RECORDS FOR PROCESSING ▸
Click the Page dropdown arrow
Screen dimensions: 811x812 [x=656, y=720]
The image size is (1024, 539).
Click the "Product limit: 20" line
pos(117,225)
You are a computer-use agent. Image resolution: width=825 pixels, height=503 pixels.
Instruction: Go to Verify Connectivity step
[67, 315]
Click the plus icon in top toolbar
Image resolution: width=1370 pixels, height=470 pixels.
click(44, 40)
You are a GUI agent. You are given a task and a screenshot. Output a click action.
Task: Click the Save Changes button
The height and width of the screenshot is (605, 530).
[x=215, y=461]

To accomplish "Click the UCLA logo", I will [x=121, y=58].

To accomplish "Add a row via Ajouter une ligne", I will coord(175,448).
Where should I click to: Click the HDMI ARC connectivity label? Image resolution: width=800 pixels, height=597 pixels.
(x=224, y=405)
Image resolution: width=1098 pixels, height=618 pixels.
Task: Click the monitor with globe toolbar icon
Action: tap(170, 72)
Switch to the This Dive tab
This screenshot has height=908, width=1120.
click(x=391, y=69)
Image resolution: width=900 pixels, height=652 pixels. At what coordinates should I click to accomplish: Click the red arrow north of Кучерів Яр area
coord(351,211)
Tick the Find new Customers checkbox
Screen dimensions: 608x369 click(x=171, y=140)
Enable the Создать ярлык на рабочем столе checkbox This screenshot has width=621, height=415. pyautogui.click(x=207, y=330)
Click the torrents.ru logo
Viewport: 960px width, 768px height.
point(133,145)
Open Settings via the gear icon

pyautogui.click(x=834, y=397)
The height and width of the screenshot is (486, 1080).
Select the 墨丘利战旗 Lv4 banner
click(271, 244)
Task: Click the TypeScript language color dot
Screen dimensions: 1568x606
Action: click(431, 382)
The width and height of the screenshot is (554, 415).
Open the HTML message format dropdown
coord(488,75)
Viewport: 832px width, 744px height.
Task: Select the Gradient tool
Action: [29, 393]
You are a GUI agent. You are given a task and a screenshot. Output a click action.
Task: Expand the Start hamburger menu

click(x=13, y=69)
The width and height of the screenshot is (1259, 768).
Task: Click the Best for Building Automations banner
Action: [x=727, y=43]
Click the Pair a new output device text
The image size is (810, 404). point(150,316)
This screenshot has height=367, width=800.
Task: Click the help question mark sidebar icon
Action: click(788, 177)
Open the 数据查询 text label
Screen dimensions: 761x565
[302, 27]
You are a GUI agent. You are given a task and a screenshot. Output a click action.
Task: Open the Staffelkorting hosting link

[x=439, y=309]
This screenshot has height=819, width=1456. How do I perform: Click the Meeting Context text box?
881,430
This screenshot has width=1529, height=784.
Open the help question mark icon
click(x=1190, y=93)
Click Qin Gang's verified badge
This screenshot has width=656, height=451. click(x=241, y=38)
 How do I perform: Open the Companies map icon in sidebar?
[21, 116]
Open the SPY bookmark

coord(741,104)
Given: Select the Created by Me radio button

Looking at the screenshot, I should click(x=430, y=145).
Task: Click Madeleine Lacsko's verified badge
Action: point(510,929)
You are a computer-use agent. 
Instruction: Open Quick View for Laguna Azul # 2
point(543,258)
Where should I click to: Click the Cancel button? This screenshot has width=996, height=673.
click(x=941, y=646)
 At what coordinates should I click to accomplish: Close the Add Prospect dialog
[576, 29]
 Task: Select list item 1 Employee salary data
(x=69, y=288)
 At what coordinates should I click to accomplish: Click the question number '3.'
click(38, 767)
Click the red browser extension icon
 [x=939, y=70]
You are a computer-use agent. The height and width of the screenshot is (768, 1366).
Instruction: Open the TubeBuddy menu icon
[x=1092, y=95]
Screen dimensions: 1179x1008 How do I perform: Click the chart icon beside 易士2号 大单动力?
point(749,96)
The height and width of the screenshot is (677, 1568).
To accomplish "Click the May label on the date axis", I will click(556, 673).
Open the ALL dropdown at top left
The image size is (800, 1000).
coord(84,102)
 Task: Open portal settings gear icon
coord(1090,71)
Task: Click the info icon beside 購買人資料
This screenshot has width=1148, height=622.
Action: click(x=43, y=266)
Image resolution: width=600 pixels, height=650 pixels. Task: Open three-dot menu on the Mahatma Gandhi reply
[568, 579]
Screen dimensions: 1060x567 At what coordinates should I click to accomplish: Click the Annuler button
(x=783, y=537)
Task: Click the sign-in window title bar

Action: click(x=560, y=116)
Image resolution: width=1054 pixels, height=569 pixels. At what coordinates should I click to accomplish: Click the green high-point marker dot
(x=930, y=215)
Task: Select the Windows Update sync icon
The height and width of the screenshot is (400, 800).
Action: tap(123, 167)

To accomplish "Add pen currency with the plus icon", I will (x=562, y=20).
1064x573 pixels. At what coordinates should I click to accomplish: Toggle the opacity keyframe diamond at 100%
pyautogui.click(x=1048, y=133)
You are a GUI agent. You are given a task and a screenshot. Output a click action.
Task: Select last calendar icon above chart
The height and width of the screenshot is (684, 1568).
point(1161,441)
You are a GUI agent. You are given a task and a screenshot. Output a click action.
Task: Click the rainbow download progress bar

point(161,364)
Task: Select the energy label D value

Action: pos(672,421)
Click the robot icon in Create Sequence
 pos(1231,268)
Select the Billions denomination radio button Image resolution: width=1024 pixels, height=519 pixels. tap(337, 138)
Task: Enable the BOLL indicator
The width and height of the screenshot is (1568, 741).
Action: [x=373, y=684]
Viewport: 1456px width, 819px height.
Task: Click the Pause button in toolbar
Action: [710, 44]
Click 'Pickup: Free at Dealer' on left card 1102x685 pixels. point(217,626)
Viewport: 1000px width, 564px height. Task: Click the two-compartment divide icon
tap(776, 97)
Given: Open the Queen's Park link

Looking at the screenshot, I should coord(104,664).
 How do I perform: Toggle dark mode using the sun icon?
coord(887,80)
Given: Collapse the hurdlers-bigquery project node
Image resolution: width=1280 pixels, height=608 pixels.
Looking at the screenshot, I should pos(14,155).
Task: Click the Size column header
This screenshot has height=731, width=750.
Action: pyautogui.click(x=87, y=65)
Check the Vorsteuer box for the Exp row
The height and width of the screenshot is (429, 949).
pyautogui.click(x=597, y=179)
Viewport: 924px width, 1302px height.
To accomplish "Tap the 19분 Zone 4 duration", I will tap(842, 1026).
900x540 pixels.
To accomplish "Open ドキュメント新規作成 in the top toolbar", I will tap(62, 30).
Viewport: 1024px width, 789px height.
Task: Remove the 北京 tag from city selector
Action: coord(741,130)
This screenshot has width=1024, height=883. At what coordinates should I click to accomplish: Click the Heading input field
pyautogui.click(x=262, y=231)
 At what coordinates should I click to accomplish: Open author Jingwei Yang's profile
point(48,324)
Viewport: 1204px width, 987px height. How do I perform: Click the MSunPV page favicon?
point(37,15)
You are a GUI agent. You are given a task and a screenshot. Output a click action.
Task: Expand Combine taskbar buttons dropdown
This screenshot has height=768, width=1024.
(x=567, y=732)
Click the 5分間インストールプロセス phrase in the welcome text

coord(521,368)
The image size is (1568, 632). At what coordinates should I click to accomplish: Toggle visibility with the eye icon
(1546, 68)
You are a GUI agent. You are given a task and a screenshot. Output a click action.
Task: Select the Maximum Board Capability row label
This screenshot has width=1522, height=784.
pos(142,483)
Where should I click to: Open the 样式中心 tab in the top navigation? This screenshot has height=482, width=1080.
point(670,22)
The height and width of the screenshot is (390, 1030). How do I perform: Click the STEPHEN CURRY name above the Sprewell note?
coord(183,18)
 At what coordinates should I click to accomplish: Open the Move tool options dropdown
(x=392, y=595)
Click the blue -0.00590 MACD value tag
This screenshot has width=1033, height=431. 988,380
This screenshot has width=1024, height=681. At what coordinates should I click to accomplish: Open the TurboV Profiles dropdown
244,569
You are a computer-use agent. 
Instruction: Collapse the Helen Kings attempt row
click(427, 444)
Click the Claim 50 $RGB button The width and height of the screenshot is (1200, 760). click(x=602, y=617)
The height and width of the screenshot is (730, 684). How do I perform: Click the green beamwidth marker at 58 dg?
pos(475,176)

ACTIVITY ▸ Looking at the data above, how many lines hold the word "Enable"? Respond with the number alone.

ANSWER TO THE PROBLEM ▸ 2